• [TASK DESCRIPTION]:
Repeat exactly the lines from the start of the records below through the line that contains "Task: Select the first USB 输入设备 entry", including both.

+-------+

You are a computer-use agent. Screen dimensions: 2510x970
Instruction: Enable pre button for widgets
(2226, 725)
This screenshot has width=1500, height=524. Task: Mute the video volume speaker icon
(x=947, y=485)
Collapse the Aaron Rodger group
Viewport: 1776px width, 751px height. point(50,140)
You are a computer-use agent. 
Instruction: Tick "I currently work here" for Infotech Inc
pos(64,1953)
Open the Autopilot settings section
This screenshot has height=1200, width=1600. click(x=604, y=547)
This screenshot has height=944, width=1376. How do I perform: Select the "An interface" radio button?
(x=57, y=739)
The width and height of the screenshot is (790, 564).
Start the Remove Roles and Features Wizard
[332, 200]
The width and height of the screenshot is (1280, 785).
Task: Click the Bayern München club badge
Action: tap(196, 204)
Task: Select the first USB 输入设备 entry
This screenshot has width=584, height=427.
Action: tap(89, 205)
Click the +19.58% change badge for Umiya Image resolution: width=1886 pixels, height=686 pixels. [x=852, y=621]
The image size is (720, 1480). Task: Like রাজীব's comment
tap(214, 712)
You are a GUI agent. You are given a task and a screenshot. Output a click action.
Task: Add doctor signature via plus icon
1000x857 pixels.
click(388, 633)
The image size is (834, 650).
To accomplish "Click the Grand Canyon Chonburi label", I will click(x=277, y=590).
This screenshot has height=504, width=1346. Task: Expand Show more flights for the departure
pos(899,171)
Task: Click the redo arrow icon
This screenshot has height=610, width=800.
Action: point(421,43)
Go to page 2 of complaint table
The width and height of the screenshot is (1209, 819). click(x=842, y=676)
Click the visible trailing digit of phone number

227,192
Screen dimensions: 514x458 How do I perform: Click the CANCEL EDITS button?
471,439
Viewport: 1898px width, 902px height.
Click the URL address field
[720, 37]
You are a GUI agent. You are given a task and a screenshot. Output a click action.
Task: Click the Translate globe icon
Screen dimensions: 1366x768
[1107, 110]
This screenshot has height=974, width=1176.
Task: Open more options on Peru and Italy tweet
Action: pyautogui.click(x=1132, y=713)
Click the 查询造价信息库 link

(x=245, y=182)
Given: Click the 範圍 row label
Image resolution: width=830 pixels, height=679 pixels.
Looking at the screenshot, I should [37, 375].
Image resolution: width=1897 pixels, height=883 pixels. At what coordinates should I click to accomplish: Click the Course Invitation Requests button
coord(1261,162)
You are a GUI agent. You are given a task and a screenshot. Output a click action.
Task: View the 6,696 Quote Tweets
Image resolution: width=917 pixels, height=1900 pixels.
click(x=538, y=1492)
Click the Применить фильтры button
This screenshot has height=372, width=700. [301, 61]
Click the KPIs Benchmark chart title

+-------+

• [THE COMPLETED TASK]:
You are a computer-use agent. Screen dimensions: 2510x970
Instruction: Enable pre button for widgets
(2226, 725)
This screenshot has width=1500, height=524. Task: Mute the video volume speaker icon
(x=947, y=485)
Collapse the Aaron Rodger group
Viewport: 1776px width, 751px height. point(50,140)
You are a computer-use agent. 
Instruction: Tick "I currently work here" for Infotech Inc
pos(64,1953)
Open the Autopilot settings section
This screenshot has height=1200, width=1600. click(x=604, y=547)
This screenshot has height=944, width=1376. How do I perform: Select the "An interface" radio button?
(x=57, y=739)
The width and height of the screenshot is (790, 564).
Start the Remove Roles and Features Wizard
[332, 200]
The width and height of the screenshot is (1280, 785).
Task: Click the Bayern München club badge
Action: tap(196, 204)
Task: Select the first USB 输入设备 entry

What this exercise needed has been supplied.